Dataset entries
────────

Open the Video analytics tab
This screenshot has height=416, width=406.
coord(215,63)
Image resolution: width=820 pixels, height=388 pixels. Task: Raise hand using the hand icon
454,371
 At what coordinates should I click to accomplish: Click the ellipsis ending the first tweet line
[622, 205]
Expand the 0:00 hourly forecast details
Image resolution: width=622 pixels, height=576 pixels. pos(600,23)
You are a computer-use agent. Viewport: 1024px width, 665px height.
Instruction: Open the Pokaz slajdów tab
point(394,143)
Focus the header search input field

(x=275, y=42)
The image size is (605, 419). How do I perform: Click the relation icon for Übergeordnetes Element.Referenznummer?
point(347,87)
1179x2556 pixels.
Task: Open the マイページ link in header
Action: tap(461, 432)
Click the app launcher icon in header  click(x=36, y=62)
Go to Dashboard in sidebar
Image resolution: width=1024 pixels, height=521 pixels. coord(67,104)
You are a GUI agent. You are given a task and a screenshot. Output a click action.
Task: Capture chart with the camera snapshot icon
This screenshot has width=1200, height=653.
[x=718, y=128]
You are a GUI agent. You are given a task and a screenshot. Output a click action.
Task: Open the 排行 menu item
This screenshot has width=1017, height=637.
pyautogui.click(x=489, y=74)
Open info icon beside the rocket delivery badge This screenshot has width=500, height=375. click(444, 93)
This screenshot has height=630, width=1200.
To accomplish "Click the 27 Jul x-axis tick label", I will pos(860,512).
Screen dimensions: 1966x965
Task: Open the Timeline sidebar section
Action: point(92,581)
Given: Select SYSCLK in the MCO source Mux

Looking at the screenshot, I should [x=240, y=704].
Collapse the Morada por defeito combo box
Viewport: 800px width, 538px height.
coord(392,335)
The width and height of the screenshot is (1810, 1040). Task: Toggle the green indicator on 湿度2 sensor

────────

Please repeat all the records above exactly as they appear.

> Exercise response
Open the Video analytics tab
This screenshot has height=416, width=406.
coord(215,63)
Image resolution: width=820 pixels, height=388 pixels. Task: Raise hand using the hand icon
454,371
 At what coordinates should I click to accomplish: Click the ellipsis ending the first tweet line
[622, 205]
Expand the 0:00 hourly forecast details
Image resolution: width=622 pixels, height=576 pixels. pos(600,23)
You are a computer-use agent. Viewport: 1024px width, 665px height.
Instruction: Open the Pokaz slajdów tab
point(394,143)
Focus the header search input field

(x=275, y=42)
The image size is (605, 419). How do I perform: Click the relation icon for Übergeordnetes Element.Referenznummer?
point(347,87)
1179x2556 pixels.
Task: Open the マイページ link in header
Action: tap(461, 432)
Click the app launcher icon in header  click(x=36, y=62)
Go to Dashboard in sidebar
Image resolution: width=1024 pixels, height=521 pixels. coord(67,104)
You are a GUI agent. You are given a task and a screenshot. Output a click action.
Task: Capture chart with the camera snapshot icon
This screenshot has width=1200, height=653.
[x=718, y=128]
You are a GUI agent. You are given a task and a screenshot. Output a click action.
Task: Open the 排行 menu item
This screenshot has width=1017, height=637.
pyautogui.click(x=489, y=74)
Open info icon beside the rocket delivery badge This screenshot has width=500, height=375. click(444, 93)
This screenshot has height=630, width=1200.
To accomplish "Click the 27 Jul x-axis tick label", I will pos(860,512).
Screen dimensions: 1966x965
Task: Open the Timeline sidebar section
Action: point(92,581)
Given: Select SYSCLK in the MCO source Mux

Looking at the screenshot, I should [x=240, y=704].
Collapse the Morada por defeito combo box
Viewport: 800px width, 538px height.
coord(392,335)
The width and height of the screenshot is (1810, 1040). Task: Toggle the green indicator on 湿度2 sensor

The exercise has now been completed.